= Melvyl =

University of California library catalog

Melvyl was the online catalog of the University of California's library system. The Melvyl union catalog was produced by the California Digital Library — a unit within the department of Academic Planning, Programs, and Coordination at the UC Office of the President in downtown Oakland, California. Melvyl was named after Melvil Dewey, the library pioneer who invented the Dewey Decimal System. Melvyl was supported by the OCLC's WorldCat Local platform, which was retired in July 2021.

==Overview==
The Melvyl database contained over 30 million records from the:

- ten University of California campuses,
- two University of California library storage facilities, the Southern Regional Library Facility (SRLF) and the Northern Regional Library Facility (NRLF),
- and the Center for Research Libraries.

Melvyl is a registered trademark owned by the Regents of the University of California.

==History==
Melvyl began as a library automation system in 1977. Merging MARC records from the UC campuses into a union catalog was first done in a microfiche format. Online access began in 1980 as a prototype for library staff. In 1981, library patrons were able to access an online electronic catalog of UC library books using a computer terminal. Since no network existed to connect the libraries of the nine campuses to the central site hosting the union catalog, options for a networking solution were analyzed, with X.25 and TCP/IP being considered. By 1984, a TCP/IP network linking the campuses using satellite technology was operational. At the time, Melvyl ran on a mainframe computer, and the UC Division of Library Automation performed development work to implement TCP/IP in order to provide telnet access. A World Wide Web version was also later developed.

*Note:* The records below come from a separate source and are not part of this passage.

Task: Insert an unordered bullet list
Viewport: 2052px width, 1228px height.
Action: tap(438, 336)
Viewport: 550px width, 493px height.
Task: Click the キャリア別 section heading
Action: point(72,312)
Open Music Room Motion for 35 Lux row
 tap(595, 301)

The mainframe system, retired in 2003, was replaced using commercial software from the integrated library system vendor Ex Libris. The legacy telnet mode was retired in 2007.

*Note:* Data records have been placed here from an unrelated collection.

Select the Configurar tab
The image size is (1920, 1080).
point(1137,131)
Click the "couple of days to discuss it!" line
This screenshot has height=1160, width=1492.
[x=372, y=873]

The Ex Libris version was retired in June 2011 and Melvyl was then provided by OCLC's WorldCat Local platform. In March 2021, the UC Libraries announced that Melvyl would be retired as the UC Libraries migrate to a unified library catalog and discovery system (based on Ex Libris' Alma/Primo VE).

In July 2021 the Melvyl site and brand was retired and the new systemwide integrated library system / library management system was launched. The new discovery system is called UC Library Search (Primo VE instances for each UC campus) with a systemwide Alma backbone.